■ **Provided material**:
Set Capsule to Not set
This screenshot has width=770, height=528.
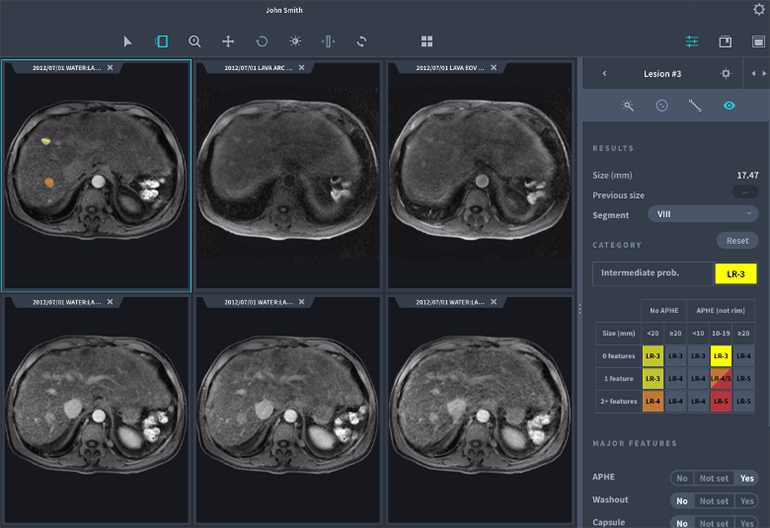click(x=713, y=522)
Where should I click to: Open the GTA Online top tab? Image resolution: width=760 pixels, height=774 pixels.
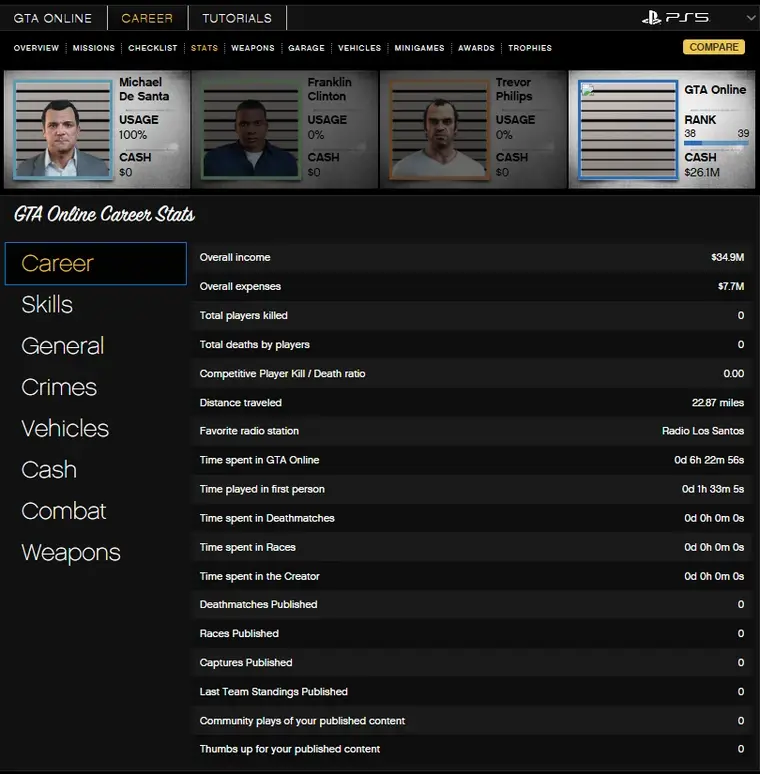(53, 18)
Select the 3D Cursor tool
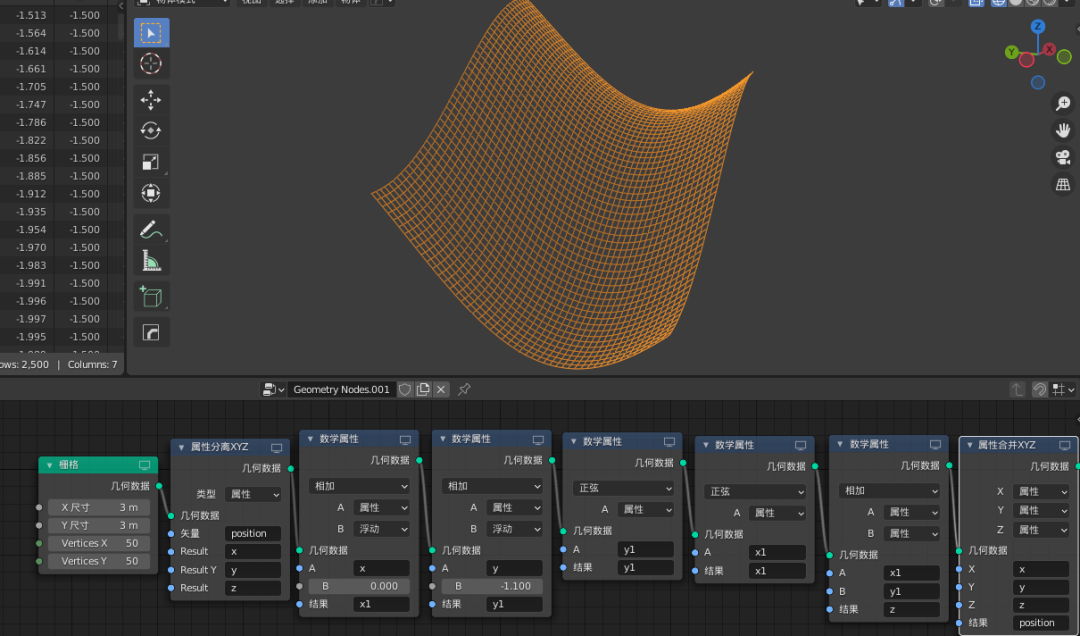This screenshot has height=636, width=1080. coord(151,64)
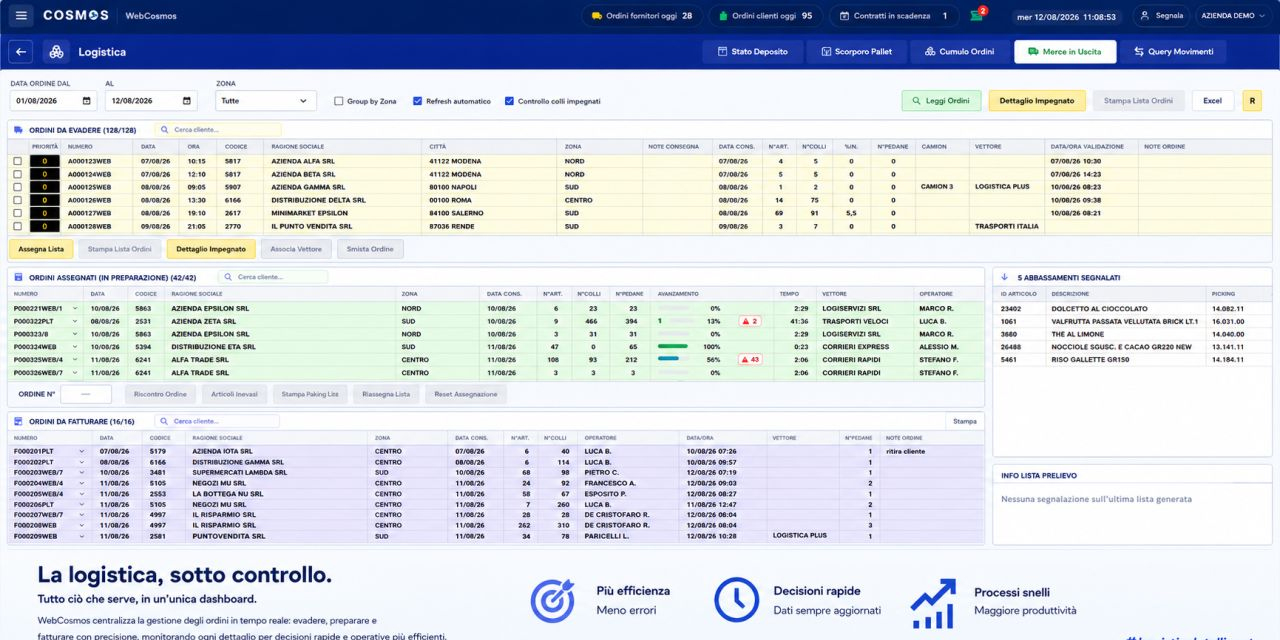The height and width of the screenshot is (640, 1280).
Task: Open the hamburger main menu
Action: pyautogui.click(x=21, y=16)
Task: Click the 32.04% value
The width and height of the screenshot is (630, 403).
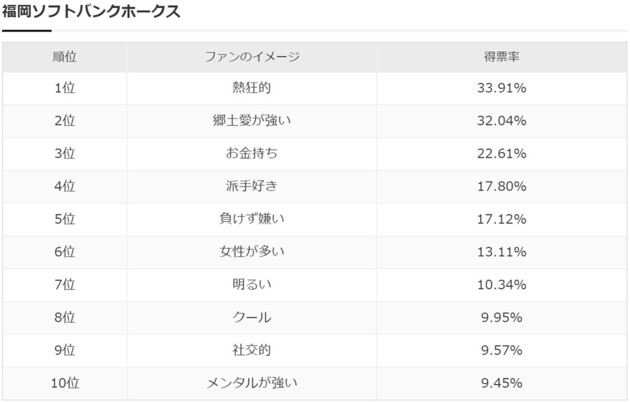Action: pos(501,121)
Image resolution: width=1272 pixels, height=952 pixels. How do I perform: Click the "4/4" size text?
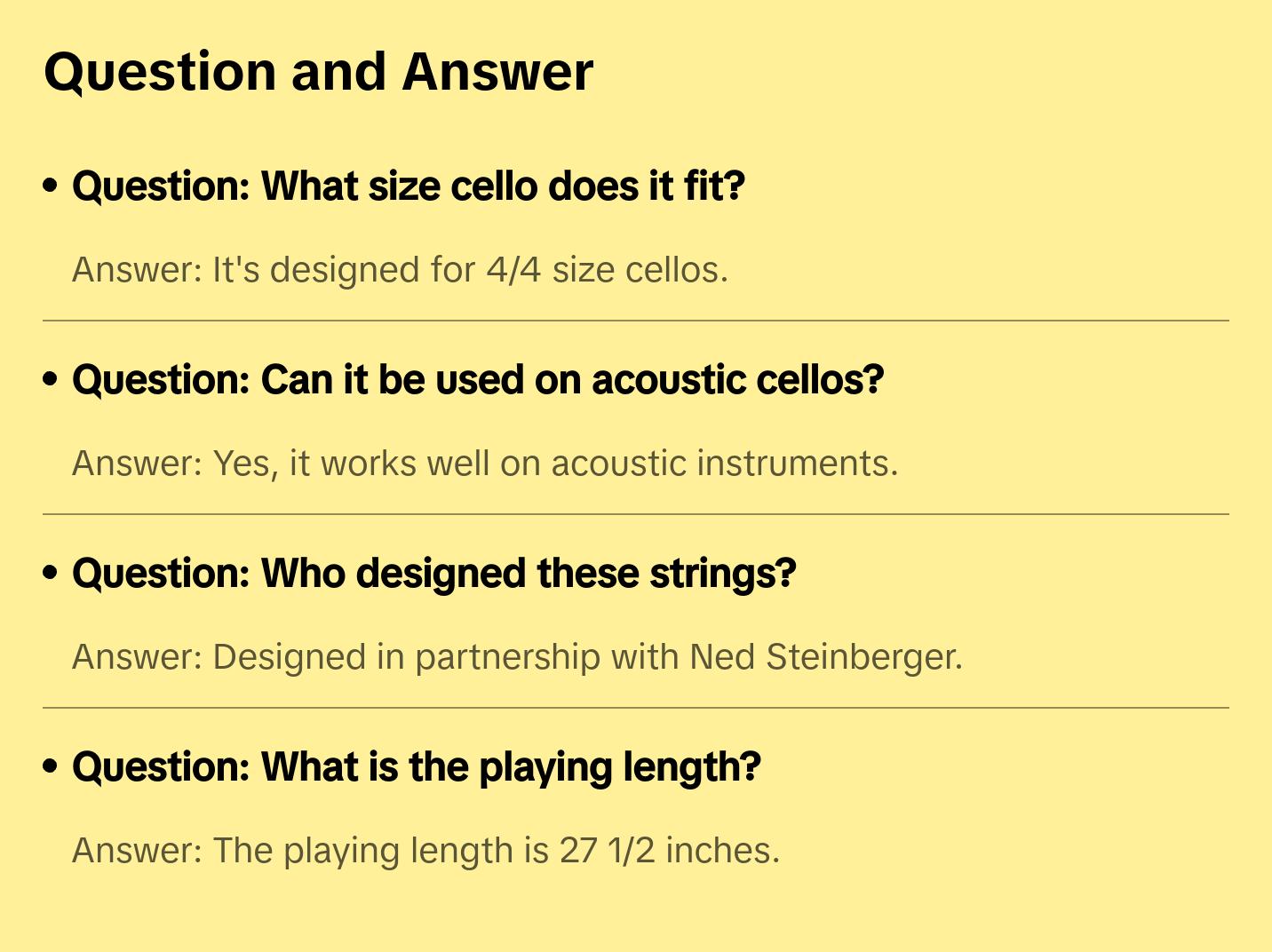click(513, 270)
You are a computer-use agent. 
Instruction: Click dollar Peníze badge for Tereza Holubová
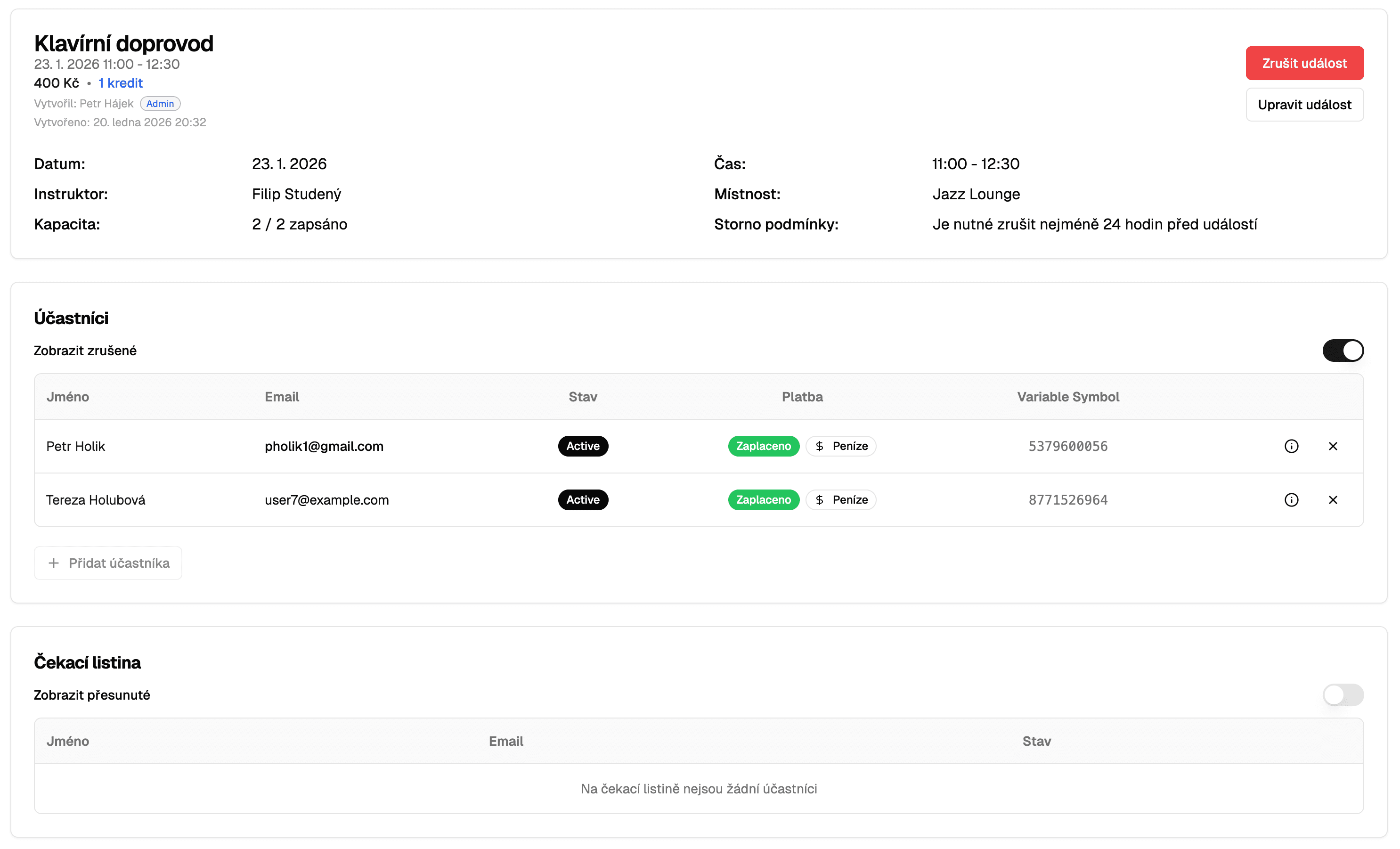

■ **Task prompt**:
Return every line of the material above word for word, leaving out the pictures.

■ **Answer**:
Set Capsule to Not set
This screenshot has width=770, height=528.
click(x=713, y=522)
Where should I click to: Open the GTA Online top tab? Image resolution: width=760 pixels, height=774 pixels.
(53, 18)
Select the 3D Cursor tool
This screenshot has height=636, width=1080. coord(151,64)
The height and width of the screenshot is (640, 1280).
Task: Open the hamburger main menu
Action: pyautogui.click(x=21, y=16)
Task: Click the 32.04% value
The width and height of the screenshot is (630, 403).
Action: pos(501,121)
Image resolution: width=1272 pixels, height=952 pixels. How do I perform: Click the "4/4" size text?
click(513, 270)
You are a computer-use agent. 
Instruction: Click dollar Peníze badge for Tereza Holubová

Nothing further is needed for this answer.